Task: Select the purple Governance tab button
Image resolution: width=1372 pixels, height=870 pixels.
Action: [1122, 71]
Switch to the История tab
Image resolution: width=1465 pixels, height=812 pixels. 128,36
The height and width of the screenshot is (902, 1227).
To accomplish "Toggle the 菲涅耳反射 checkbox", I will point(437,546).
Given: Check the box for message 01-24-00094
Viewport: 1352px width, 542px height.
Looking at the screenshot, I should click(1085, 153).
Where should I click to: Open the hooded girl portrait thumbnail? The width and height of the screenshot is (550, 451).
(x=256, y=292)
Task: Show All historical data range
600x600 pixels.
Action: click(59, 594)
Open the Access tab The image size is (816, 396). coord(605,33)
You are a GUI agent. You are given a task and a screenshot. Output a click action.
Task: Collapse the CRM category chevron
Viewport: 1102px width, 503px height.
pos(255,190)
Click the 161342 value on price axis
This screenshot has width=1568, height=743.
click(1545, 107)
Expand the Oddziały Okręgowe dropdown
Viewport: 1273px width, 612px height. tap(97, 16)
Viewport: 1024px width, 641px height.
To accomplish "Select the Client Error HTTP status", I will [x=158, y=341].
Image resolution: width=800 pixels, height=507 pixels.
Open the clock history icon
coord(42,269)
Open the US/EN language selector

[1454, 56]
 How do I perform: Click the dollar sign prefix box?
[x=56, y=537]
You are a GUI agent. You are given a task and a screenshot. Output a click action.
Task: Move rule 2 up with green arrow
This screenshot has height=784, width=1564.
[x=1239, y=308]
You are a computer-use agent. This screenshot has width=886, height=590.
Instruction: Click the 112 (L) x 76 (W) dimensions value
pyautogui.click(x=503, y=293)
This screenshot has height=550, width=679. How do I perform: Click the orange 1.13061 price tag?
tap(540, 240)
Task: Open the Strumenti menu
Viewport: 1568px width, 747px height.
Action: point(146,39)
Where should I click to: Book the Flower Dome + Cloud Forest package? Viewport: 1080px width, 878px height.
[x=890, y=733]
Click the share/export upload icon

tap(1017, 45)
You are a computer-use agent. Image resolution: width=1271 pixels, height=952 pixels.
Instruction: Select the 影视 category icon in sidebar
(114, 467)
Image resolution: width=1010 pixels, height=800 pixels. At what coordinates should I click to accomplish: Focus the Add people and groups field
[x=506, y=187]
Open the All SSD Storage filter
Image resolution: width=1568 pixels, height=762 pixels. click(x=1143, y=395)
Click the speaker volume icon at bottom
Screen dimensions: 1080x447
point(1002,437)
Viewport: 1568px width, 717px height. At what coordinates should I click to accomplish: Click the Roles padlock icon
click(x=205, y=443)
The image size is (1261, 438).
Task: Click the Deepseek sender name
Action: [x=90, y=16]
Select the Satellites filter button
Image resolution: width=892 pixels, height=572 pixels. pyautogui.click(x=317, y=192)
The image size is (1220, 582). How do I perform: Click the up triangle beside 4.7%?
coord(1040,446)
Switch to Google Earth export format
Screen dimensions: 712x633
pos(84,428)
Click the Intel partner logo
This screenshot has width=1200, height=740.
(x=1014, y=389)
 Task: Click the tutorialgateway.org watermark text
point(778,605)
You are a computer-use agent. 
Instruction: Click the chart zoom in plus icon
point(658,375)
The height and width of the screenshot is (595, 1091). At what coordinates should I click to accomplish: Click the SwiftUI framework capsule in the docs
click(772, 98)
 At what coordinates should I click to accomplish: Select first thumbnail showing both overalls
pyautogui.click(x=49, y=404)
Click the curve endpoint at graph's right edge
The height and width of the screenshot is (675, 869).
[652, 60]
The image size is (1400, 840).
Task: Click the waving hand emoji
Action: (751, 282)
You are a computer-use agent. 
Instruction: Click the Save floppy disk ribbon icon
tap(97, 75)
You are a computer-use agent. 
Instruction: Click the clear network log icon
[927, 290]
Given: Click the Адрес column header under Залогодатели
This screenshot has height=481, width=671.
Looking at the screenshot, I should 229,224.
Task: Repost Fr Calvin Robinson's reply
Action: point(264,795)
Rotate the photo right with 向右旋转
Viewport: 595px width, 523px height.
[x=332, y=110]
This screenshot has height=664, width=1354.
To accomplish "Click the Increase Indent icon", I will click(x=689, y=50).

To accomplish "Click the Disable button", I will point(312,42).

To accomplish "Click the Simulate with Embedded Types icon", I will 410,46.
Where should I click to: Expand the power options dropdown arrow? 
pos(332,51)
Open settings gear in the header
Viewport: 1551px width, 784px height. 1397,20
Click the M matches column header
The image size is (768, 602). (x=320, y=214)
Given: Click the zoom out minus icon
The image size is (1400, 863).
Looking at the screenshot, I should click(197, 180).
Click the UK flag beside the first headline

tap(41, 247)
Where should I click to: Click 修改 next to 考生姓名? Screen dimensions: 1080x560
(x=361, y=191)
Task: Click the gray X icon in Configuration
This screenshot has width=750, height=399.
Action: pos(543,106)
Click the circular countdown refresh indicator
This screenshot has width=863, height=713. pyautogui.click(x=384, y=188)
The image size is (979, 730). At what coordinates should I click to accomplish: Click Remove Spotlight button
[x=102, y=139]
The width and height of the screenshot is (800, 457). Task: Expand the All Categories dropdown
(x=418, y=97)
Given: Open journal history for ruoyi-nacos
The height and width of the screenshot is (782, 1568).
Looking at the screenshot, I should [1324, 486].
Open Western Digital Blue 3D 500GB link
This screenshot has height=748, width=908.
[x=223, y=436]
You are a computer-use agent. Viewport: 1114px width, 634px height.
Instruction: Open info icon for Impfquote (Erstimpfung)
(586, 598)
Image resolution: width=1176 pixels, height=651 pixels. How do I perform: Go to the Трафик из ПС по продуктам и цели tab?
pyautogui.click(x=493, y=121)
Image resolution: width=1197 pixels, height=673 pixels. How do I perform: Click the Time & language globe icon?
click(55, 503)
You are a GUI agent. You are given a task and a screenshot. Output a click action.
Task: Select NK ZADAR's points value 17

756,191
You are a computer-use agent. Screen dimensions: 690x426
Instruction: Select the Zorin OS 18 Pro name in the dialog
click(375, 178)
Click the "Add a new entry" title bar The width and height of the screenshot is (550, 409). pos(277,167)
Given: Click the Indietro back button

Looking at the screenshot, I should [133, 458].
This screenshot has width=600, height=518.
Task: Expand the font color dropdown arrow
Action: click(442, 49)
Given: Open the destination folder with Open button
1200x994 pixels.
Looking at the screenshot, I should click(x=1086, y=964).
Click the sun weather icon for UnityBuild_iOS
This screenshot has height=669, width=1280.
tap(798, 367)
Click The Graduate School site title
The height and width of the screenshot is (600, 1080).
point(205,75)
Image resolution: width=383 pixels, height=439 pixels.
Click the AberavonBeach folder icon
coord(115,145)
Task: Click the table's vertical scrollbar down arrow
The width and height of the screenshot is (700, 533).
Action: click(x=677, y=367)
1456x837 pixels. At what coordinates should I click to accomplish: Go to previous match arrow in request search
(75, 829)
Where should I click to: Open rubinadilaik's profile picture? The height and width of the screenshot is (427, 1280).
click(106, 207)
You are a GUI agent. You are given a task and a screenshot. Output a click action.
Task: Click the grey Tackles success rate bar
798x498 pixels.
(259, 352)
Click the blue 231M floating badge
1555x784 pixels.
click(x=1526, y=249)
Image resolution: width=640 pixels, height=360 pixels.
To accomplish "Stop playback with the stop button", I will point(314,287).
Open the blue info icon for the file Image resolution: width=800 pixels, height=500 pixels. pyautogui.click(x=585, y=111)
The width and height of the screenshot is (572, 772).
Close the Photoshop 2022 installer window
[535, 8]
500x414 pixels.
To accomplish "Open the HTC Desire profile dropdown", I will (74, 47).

━━━━━━

# Task brief:
Every record above needs to be restated exactly.

# Result of the exercise:
Task: Select the purple Governance tab button
Image resolution: width=1372 pixels, height=870 pixels.
Action: [1122, 71]
Switch to the История tab
Image resolution: width=1465 pixels, height=812 pixels. 128,36
The height and width of the screenshot is (902, 1227).
To accomplish "Toggle the 菲涅耳反射 checkbox", I will point(437,546).
Given: Check the box for message 01-24-00094
Viewport: 1352px width, 542px height.
Looking at the screenshot, I should click(1085, 153).
Where should I click to: Open the hooded girl portrait thumbnail? The width and height of the screenshot is (550, 451).
(x=256, y=292)
Task: Show All historical data range
600x600 pixels.
Action: click(59, 594)
Open the Access tab The image size is (816, 396). coord(605,33)
You are a GUI agent. You are given a task and a screenshot. Output a click action.
Task: Collapse the CRM category chevron
Viewport: 1102px width, 503px height.
pos(255,190)
Click the 161342 value on price axis
This screenshot has width=1568, height=743.
click(1545, 107)
Expand the Oddziały Okręgowe dropdown
Viewport: 1273px width, 612px height. tap(97, 16)
Viewport: 1024px width, 641px height.
To accomplish "Select the Client Error HTTP status", I will [x=158, y=341].
Image resolution: width=800 pixels, height=507 pixels.
Open the clock history icon
coord(42,269)
Open the US/EN language selector

[1454, 56]
 How do I perform: Click the dollar sign prefix box?
[x=56, y=537]
You are a GUI agent. You are given a task and a screenshot. Output a click action.
Task: Move rule 2 up with green arrow
This screenshot has height=784, width=1564.
[x=1239, y=308]
You are a computer-use agent. This screenshot has width=886, height=590.
Instruction: Click the 112 (L) x 76 (W) dimensions value
pyautogui.click(x=503, y=293)
This screenshot has height=550, width=679. How do I perform: Click the orange 1.13061 price tag?
tap(540, 240)
Task: Open the Strumenti menu
Viewport: 1568px width, 747px height.
Action: point(146,39)
Where should I click to: Book the Flower Dome + Cloud Forest package? Viewport: 1080px width, 878px height.
[x=890, y=733]
Click the share/export upload icon

tap(1017, 45)
You are a computer-use agent. Image resolution: width=1271 pixels, height=952 pixels.
Instruction: Select the 影视 category icon in sidebar
(114, 467)
Image resolution: width=1010 pixels, height=800 pixels. At what coordinates should I click to accomplish: Focus the Add people and groups field
[x=506, y=187]
Open the All SSD Storage filter
Image resolution: width=1568 pixels, height=762 pixels. click(x=1143, y=395)
Click the speaker volume icon at bottom
Screen dimensions: 1080x447
point(1002,437)
Viewport: 1568px width, 717px height. At what coordinates should I click to accomplish: Click the Roles padlock icon
click(x=205, y=443)
The image size is (1261, 438).
Task: Click the Deepseek sender name
Action: [x=90, y=16]
Select the Satellites filter button
Image resolution: width=892 pixels, height=572 pixels. pyautogui.click(x=317, y=192)
The image size is (1220, 582). How do I perform: Click the up triangle beside 4.7%?
coord(1040,446)
Switch to Google Earth export format
Screen dimensions: 712x633
pos(84,428)
Click the Intel partner logo
This screenshot has width=1200, height=740.
(x=1014, y=389)
 Task: Click the tutorialgateway.org watermark text
point(778,605)
You are a computer-use agent. 
Instruction: Click the chart zoom in plus icon
point(658,375)
The height and width of the screenshot is (595, 1091). At what coordinates should I click to accomplish: Click the SwiftUI framework capsule in the docs
click(772, 98)
 At what coordinates should I click to accomplish: Select first thumbnail showing both overalls
pyautogui.click(x=49, y=404)
Click the curve endpoint at graph's right edge
The height and width of the screenshot is (675, 869).
[652, 60]
The image size is (1400, 840).
Task: Click the waving hand emoji
Action: (751, 282)
You are a computer-use agent. 
Instruction: Click the Save floppy disk ribbon icon
tap(97, 75)
You are a computer-use agent. 
Instruction: Click the clear network log icon
[927, 290]
Given: Click the Адрес column header under Залогодатели
This screenshot has height=481, width=671.
Looking at the screenshot, I should 229,224.
Task: Repost Fr Calvin Robinson's reply
Action: point(264,795)
Rotate the photo right with 向右旋转
Viewport: 595px width, 523px height.
[x=332, y=110]
This screenshot has height=664, width=1354.
To accomplish "Click the Increase Indent icon", I will click(x=689, y=50).

To accomplish "Click the Disable button", I will point(312,42).

To accomplish "Click the Simulate with Embedded Types icon", I will 410,46.
Where should I click to: Expand the power options dropdown arrow? 
pos(332,51)
Open settings gear in the header
Viewport: 1551px width, 784px height. 1397,20
Click the M matches column header
The image size is (768, 602). (x=320, y=214)
Given: Click the zoom out minus icon
The image size is (1400, 863).
Looking at the screenshot, I should click(197, 180).
Click the UK flag beside the first headline

tap(41, 247)
Where should I click to: Click 修改 next to 考生姓名? Screen dimensions: 1080x560
(x=361, y=191)
Task: Click the gray X icon in Configuration
This screenshot has width=750, height=399.
Action: pos(543,106)
Click the circular countdown refresh indicator
This screenshot has width=863, height=713. pyautogui.click(x=384, y=188)
The image size is (979, 730). At what coordinates should I click to accomplish: Click Remove Spotlight button
[x=102, y=139]
The width and height of the screenshot is (800, 457). Task: Expand the All Categories dropdown
(x=418, y=97)
Given: Open journal history for ruoyi-nacos
The height and width of the screenshot is (782, 1568).
Looking at the screenshot, I should [1324, 486].
Open Western Digital Blue 3D 500GB link
This screenshot has height=748, width=908.
[x=223, y=436]
You are a computer-use agent. Viewport: 1114px width, 634px height.
Instruction: Open info icon for Impfquote (Erstimpfung)
(586, 598)
Image resolution: width=1176 pixels, height=651 pixels. How do I perform: Go to the Трафик из ПС по продуктам и цели tab?
pyautogui.click(x=493, y=121)
Image resolution: width=1197 pixels, height=673 pixels. How do I perform: Click the Time & language globe icon?
click(55, 503)
You are a GUI agent. You are given a task and a screenshot. Output a click action.
Task: Select NK ZADAR's points value 17

756,191
You are a computer-use agent. Screen dimensions: 690x426
Instruction: Select the Zorin OS 18 Pro name in the dialog
click(375, 178)
Click the "Add a new entry" title bar The width and height of the screenshot is (550, 409). pos(277,167)
Given: Click the Indietro back button

Looking at the screenshot, I should [133, 458].
This screenshot has width=600, height=518.
Task: Expand the font color dropdown arrow
Action: click(442, 49)
Given: Open the destination folder with Open button
1200x994 pixels.
Looking at the screenshot, I should click(x=1086, y=964).
Click the sun weather icon for UnityBuild_iOS
This screenshot has height=669, width=1280.
tap(798, 367)
Click The Graduate School site title
The height and width of the screenshot is (600, 1080).
point(205,75)
Image resolution: width=383 pixels, height=439 pixels.
Click the AberavonBeach folder icon
coord(115,145)
Task: Click the table's vertical scrollbar down arrow
The width and height of the screenshot is (700, 533).
Action: click(x=677, y=367)
1456x837 pixels. At what coordinates should I click to accomplish: Go to previous match arrow in request search
(75, 829)
Where should I click to: Open rubinadilaik's profile picture? The height and width of the screenshot is (427, 1280).
click(106, 207)
You are a GUI agent. You are given a task and a screenshot. Output a click action.
Task: Click the grey Tackles success rate bar
798x498 pixels.
(259, 352)
Click the blue 231M floating badge
1555x784 pixels.
click(x=1526, y=249)
Image resolution: width=640 pixels, height=360 pixels.
To accomplish "Stop playback with the stop button", I will point(314,287).
Open the blue info icon for the file Image resolution: width=800 pixels, height=500 pixels. pyautogui.click(x=585, y=111)
The width and height of the screenshot is (572, 772).
Close the Photoshop 2022 installer window
[535, 8]
500x414 pixels.
To accomplish "Open the HTC Desire profile dropdown", I will (74, 47).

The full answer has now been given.